O dinamismo do campo diplomático e militar traçou novos blocos:
A Rússia e a administração de Obama, que são partidários de isolar aoposição islamista mais radical, prepara a saída não violenta de Assad do poder nos próximos meses.
Arábia Saudita-Qatar, o Pentágono - a CIA e Israel advogam por uma ampla invasão terrestre, demolir o ultimo Estado secular da região e derrocar Assad, para depois dividir o país em vários cantões.
Entretanto, Tayyip Erdogan muda de prioridade e, sem deixar de fantasear com Alepo, centra-se em destruir as esquerdas curdas da Turquia, Síria e as montanhas do Iraque. Nesta batalha, poderá contar com o Irã, agora que os curdos sírios se puseram sob o comando dos EUA e os curdos iranianos declararam a guerra à República Islâmica.
A fação do presidente Rouhani opõe-se a se envolver em uma guerra perdida, ao mesmo tempo que o setor militarista, surpreendido pela traição de Putin a Assad, reprocha a quem se opôs à “associação estratégica” russo-iraniano e à cessão da base militar de Hamadão à Rússia para suas operações de combate na Síria. Seria um suicídio que as forças armadas sírio-iranianas pretendessem enfrentar o conjunto das forças militares da OTAN, Israel, quase todos os países árabes e Turquia. E isso, apesar de que o principal objetivo da guerra dos EUA contra Síria foi debilitar o Irã em benefício de Israel. Coincide com esta etapa do conflito o anúncio da maior venda de armas da história realizada pelos EUA a Israel, no valor de 3,8 mil milhões de dólares, pago do bolso dos contribuintes. Um Israel que, segundo Colin Powell, não só possui umas 200 armas nucleares, como também as tem orientadas para o Irã.
Prepara-se uma grande invasão
Com o fim de recuperar a confiança de Erdogan, perdida depois da desastrada tentativa do golpe de estado do passado julho, EUA permitiu-lhe bombardear a zona curda de Jarabulus, precisamente em um dia após que os curdos libertassem a fronteira desta cidade do controle do ISIS. Sob a chave “Escudo de Éufrates”, as tropas turcas entraram na Síria, bombardeando as posições curdas. Estes ficaram cheios de assombro, por ingênuos. Ninguém poderá acusar os EUA de cínicos por armarem em simultâneo os turcos e os curdos, ou por mandar estes combaterem contra o Estado Islâmico, armado também pelos EUA.

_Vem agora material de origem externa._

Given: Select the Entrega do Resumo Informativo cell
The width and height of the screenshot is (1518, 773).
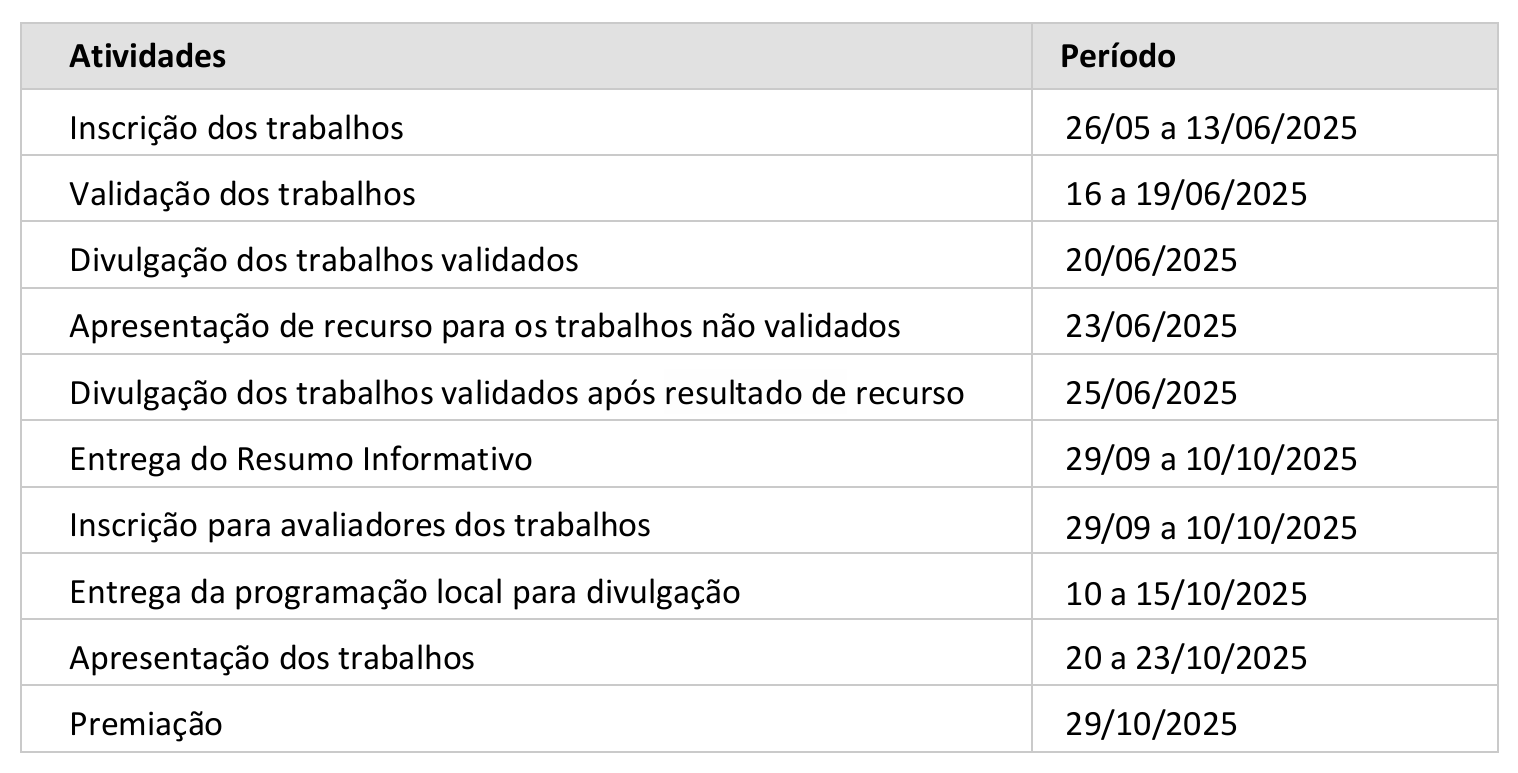Looking at the screenshot, I should tap(526, 454).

Desde o princípio do ano, EUA organiza a invasão da Síria por parte da Turquia e Arábia Saudita. Além dos 15.000 soldados turcos, estão os 35.000 homens nascidos em 20 países árabes que participaram no mês de fevereiro passado no maior exercício militar da história do Oriente Próximo, que foi realizado na Arábia Saudita. Juntos somam o número necessário que tinha pedido John Kerry para ocupar o norte da Síria e declarar zona de segurança. Obviamente, a invasão turco-saudita, apoiada pelas forças especiais dos EUA já instaladas na Síria, pode provocar a reação da Rússia e Irã no território sírio, colocando o mundo ante uma nova catástrofe de dimensões inimagináveis.
Além do dito, os sírios assediados não receberam nenhuma ajuda humanitária durante os dias do cessar-fogo. Mas enfim, quem se importa com isso?